A person is fragile if her anxiety is discharged into the parasympathetic branch of the ANS (what Davanloo called cognitive/perceptual disruption), and her defenses are regressive. In her case, her dizziness is due to the drop in blood pressure and blood flow to the brain and dilation of her blood vessels. In her case, we can regulate her anxiety by drawing her attention to it. “This dizziness is a sign of anxiety. Are you aware of feeling anxious right now?” Then we cognize about her anxiety with her, helping her use the defense of intellectualization. “So we see that you were angry with your boyfriend. This triggered some anxiety. Then the anxiety made you dizzy. Do you see that sequence too?” Repeating this a few times is usually enough to bring the patient’s anxiety down and her dizziness stops.

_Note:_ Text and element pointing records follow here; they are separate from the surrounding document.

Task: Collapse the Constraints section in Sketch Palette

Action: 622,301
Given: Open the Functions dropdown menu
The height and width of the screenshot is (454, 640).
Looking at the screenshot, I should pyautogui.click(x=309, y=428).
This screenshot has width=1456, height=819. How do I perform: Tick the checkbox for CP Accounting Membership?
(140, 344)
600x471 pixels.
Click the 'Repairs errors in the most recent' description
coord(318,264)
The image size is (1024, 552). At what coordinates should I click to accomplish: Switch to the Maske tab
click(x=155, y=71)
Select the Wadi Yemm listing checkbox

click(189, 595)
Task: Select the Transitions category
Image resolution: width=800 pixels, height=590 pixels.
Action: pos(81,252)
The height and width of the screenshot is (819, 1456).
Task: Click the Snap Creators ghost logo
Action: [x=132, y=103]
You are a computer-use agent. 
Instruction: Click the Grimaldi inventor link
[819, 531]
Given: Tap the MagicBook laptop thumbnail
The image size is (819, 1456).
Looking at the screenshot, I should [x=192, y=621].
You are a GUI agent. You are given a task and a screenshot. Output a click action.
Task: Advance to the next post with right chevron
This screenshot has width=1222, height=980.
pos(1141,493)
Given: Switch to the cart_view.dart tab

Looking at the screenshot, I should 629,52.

Another patient who has a panic attack may experience her anxiety very differently. She starts to hyperventilate, gasping for air, and then becomes dizzy. Is she fragile? As you observe her, you will notice that she is tense and previously was sighing. Hence, her anxiety is in the striated muscles. However, you also notice that her pupils are dilated, she is hyperventilating, and her pulse rate seems higher. That means her sympathetic nervous system has escalated. When the patient hyperventilates, the blood becomes alkaline due to a drop in carbon dioxide levels, leading blood vessels to constrict. That causes her lightheadedness and sometimes fainting. Do not have the patient breathe into a paper bag. Instead, simply slow the patient’s breathing by having her inhale slowly for five seconds and exhale for five seconds over the course of a minute or two. Or invite her to hold her breath for fifteen seconds. The patient’s carbon dioxide levels will return to normal, vasoconstriction will end, and dizziness will disappear. Then summarize the process for the patient to show causality and regulate the anxiety. “We saw that you were angry with your boyfriend. That made you anxious. And when you became anxious you started to hyperventilate. Then the hyperventilation made you dizzy. Do you see that sequence too?” Then invite her to face the feelings that triggered her anxiety. “Would you like to take a look at this anger so we can help you feel anger instead of having symptoms?”

When assessing dizziness, notice where the patient’s anxiety is discharged in the body (parasympathetic or sympathetic branch of the autonomic nervous system). That will determine how you regulate her anxiety.